● Questions on the material:
A. Answer these questions from the text on government funding for medical research:
(i) What rank does the text give Eric Cantor among House Republicans?
(ii) According to Cantor, which federal funds should be shifted to medical programs?
(iii) What book is Terence Kealey the author of?
B. Continue the text on government funding for medical research from its last sentence.

Few government programs seem as sacrosanct as funding for medical research. Despite continuing U.S. budget constraints, both Democrats and Republicans regularly pledge to increase funding for the National Institutes of Health and other government medical research.

This week, Eric Cantor, the second-ranking House Republican, called for continued government funding for such research.

“There is an appropriate and necessary role for the federal government to ensure funding for basic medical research,” Cantor declared, suggesting that federal funds used for social-science research should be shifted to medical programs instead.

There is no doubt that funding medical research is popular. Polls show that a strong majority of U.S. voters support such programs. Yet there is no reason that government medical research shouldn’t receive the same critical scrutiny as any other program.

First, are the benefits of such programs worth the cost? Terence Kealey, vice chancellor of the University of Buckingham and author of The Economic Laws of Scientific Research, says that a review of historical evidence shows little correlation between the amount of money governments spend on scientific research and the returns from such investment. Kealey’s research involved the full range of scientific research, including medical research.

Research Value

At the same time, empirical studies suggest that the rate of return on publicly financed research is much lower than that of research financed by the private sector. While the private sector may be more focused on applied research, and the government is more effective at basic research, the distinction between those categories is rapidly disappearing.

● Record excerpts:

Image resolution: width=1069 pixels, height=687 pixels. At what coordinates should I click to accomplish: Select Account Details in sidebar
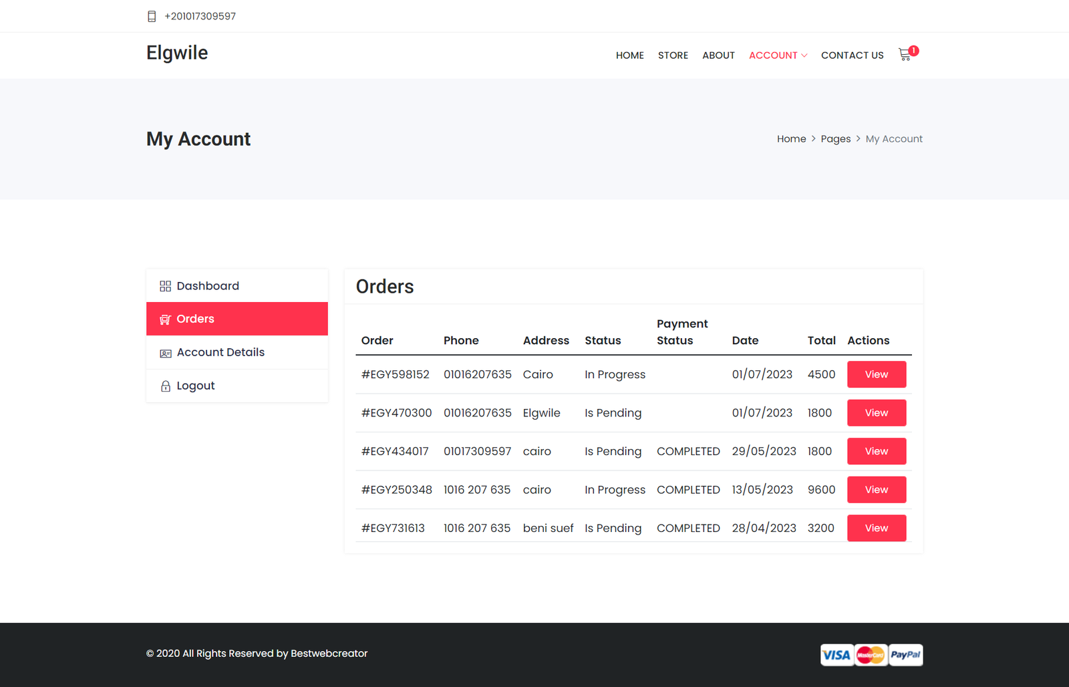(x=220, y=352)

---

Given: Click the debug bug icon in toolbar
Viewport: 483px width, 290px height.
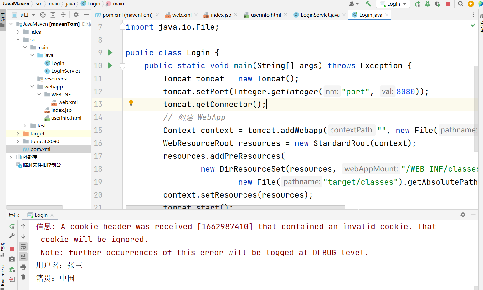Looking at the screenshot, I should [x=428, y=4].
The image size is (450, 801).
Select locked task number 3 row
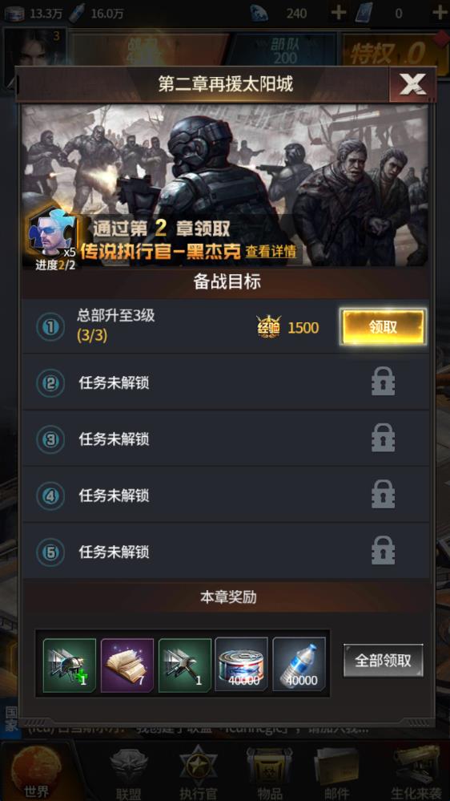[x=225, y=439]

---

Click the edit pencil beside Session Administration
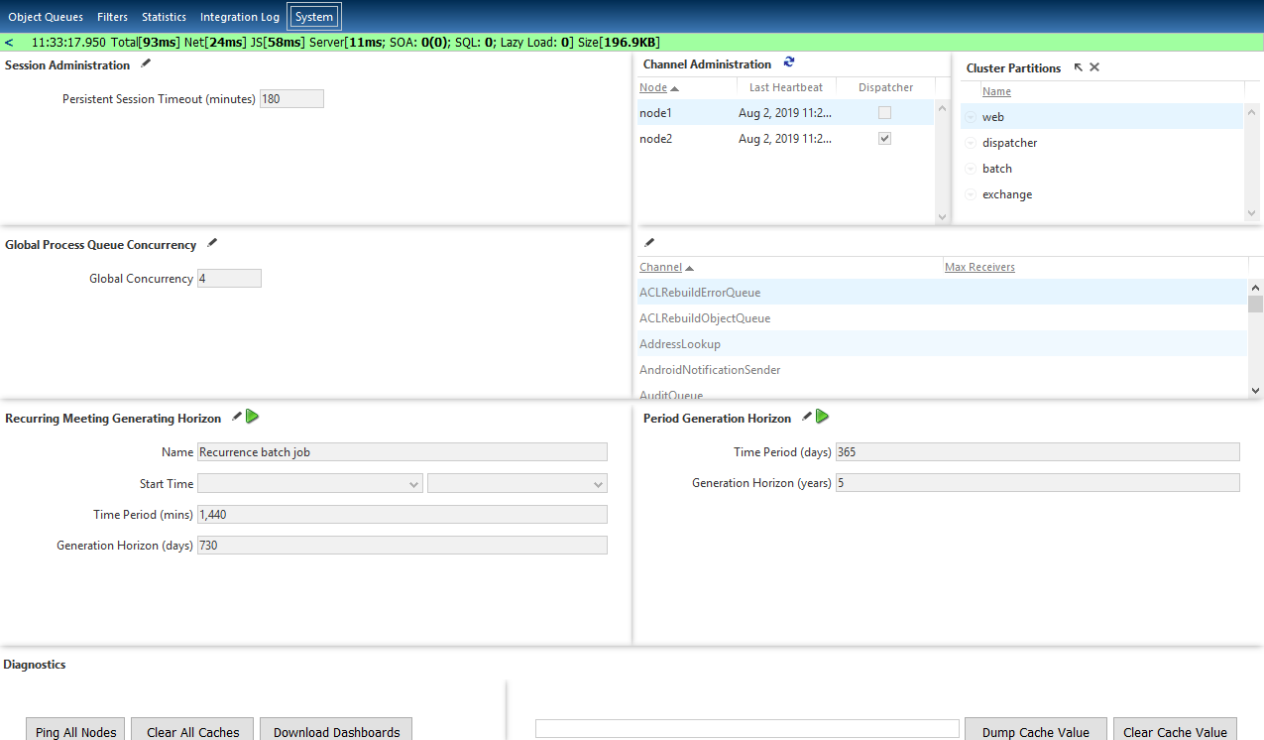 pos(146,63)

● Solved tasks:
A.
(i) He is the second-ranking House Republican.
(ii) Federal funds used for social-science research.
(iii) The Economic Laws of Scientific Research.

B.
Second, we should ask whether government funding of medical research is really necessary. There is no proof that the private sector is incapable of financing medical research, either for profit or as charity. While private companies undoubtedly have an incentive to fund research that they believe will ultimately prove profitable, even “orphan” drugs — one of the least profitable lines of research as they are designed for a small number of people with rare disorders — have found funding through the Bill and Melinda Gates Foundation and other charities.

Currently 60 percent to 70 percent of medical research is privately paid for, but research from the Organization for Economic Cooperation and Development suggests that government- funded research can displace or crowd out private financing that might otherwise occur. That is, if private companies believe governments will pay for research, they may simply withdraw their own money. Thus, government funding in this area doesn’t result in more research, just a different funding stream.

No evidence shows that government bureaucrats have either the qualifications or the incentives to make better decisions than private individuals and organizations about what research should be funded. After all, government involvement in research inevitably injects politics into scientific questions.

If a disease affects a favored political constituency or can mobilize a telegenic celebrity spokesman, it is likely to receive boatloads of money. If not, it is likely to be relegated to the back of the scientific bus.

For years, government researchers neglected diseases that primarily affected women, and few women were included in broader studies. Research on AIDS, despite a growing death toll, initially went unfunded until gay activists were able to bring political pressure to bear on Congress.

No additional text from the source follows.